Artikel
Catatan keharmonisan di Kota Tua Ampenan
10 Desember 2018 11:46 WIB
Dokumentasi - Festival Kota Tua Ampenan Sejumlah komunitas sepeda ontel memeriahkan pawai pembukaan Festival Kota Tua Ampenan, di Mataram, NTB, Jumat (25/8/2017). (ANTARA FOTO/Ahmad Subaidi)
Pemakaman Bintaro di ruas jalan kawasan Ampenan, Mataram, yang mengarah ke objek wisata Pantai Senggigi, Kabupaten Lombok Barat, Nusa Tenggara Barat menjadi potret keharmonisan antara sesama umat beragama dan suku di wilayah Kota Tua Ampenan.
Pemakaman keturunan Tionghoa bersebelahan dengan pemakaman Islam. Sampai sekarang keharmonisan tetap dijaga antarberbagai suku yang berada di Kota Tua Ampenan tersebut.

> TUGAS PENGERJAAN
1. Menurut artikel tentang Kota Tua Ampenan, pemakaman keturunan Tionghoa di sana bersebelahan dengan pemakaman apa?
2. Ulangi bagian artikel tentang Kota Tua Ampenan dari "Pemakaman keturunan Tionghoa" sampai dengan "Tua Ampenan tersebut.", termasuk kedua bagian tersebut.
3. Menurut artikel tentang Kota Tua Ampenan, mengapa Pemakaman Bintaro disebut sebagai potret keharmonisan? Jelaskan dalam satu sampai tiga kalimat.
Gunakan hanya artikel di atas sebagai rujukan.

> DATA
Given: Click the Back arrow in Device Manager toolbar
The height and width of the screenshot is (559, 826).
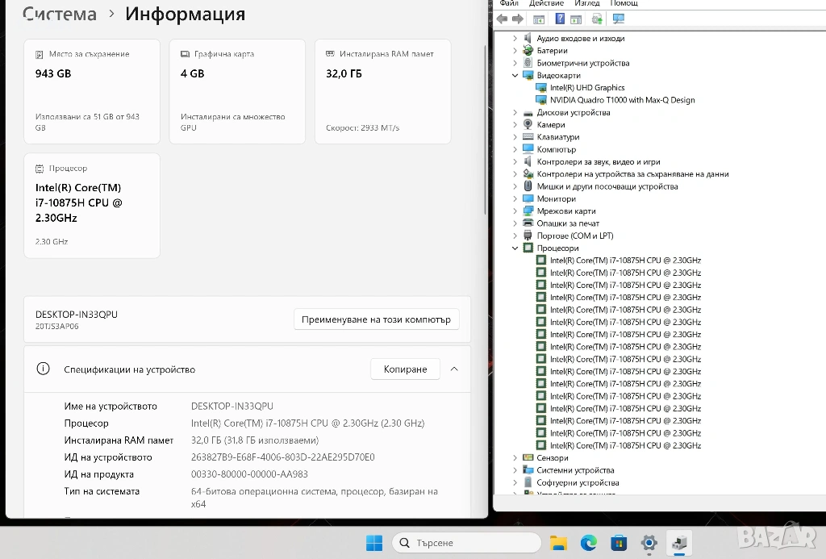Looking at the screenshot, I should (x=503, y=19).
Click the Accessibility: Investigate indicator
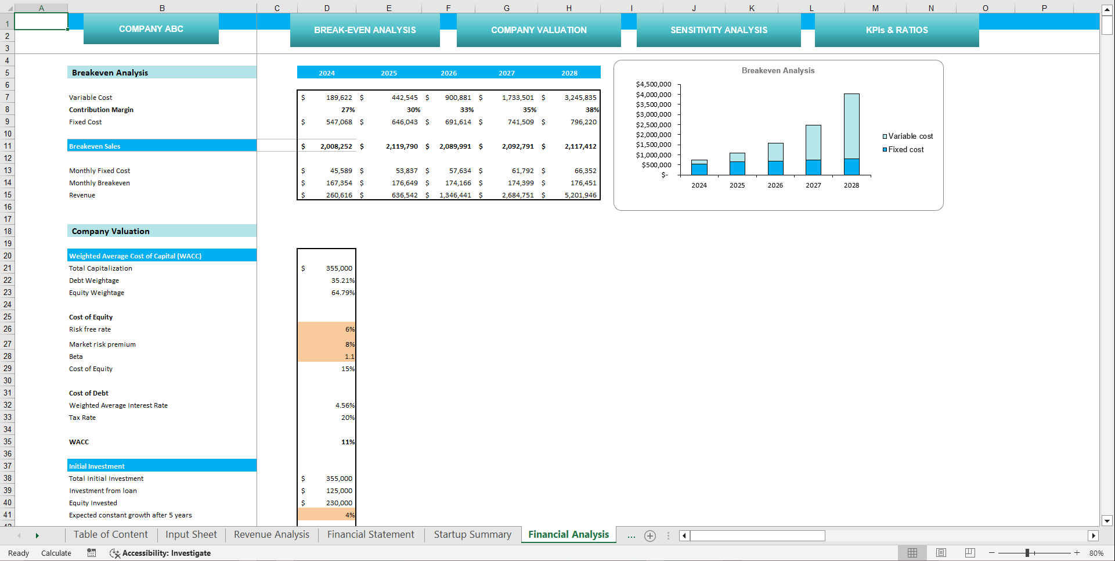Image resolution: width=1115 pixels, height=561 pixels. coord(160,553)
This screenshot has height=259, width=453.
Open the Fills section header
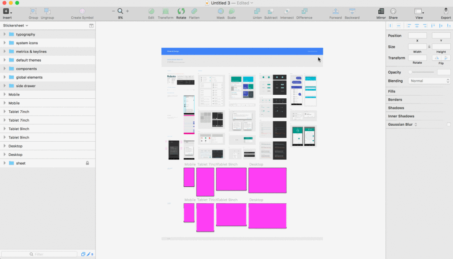pos(392,91)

> JAWABAN TIAP TUGAS
1. Pemakaman keturunan Tionghoa bersebelahan dengan pemakaman Islam.

2.
Pemakaman keturunan Tionghoa bersebelahan dengan pemakaman Islam. Sampai sekarang keharmonisan tetap dijaga antarberbagai suku yang berada di Kota Tua Ampenan tersebut.

3. Di Pemakaman Bintaro, pemakaman keturunan Tionghoa letaknya bersebelahan dengan pemakaman Islam. Letak ini mencerminkan keharmonisan antarumat beragama dan antarsuku di wilayah Kota Tua Ampenan, yang tetap dijaga sampai sekarang.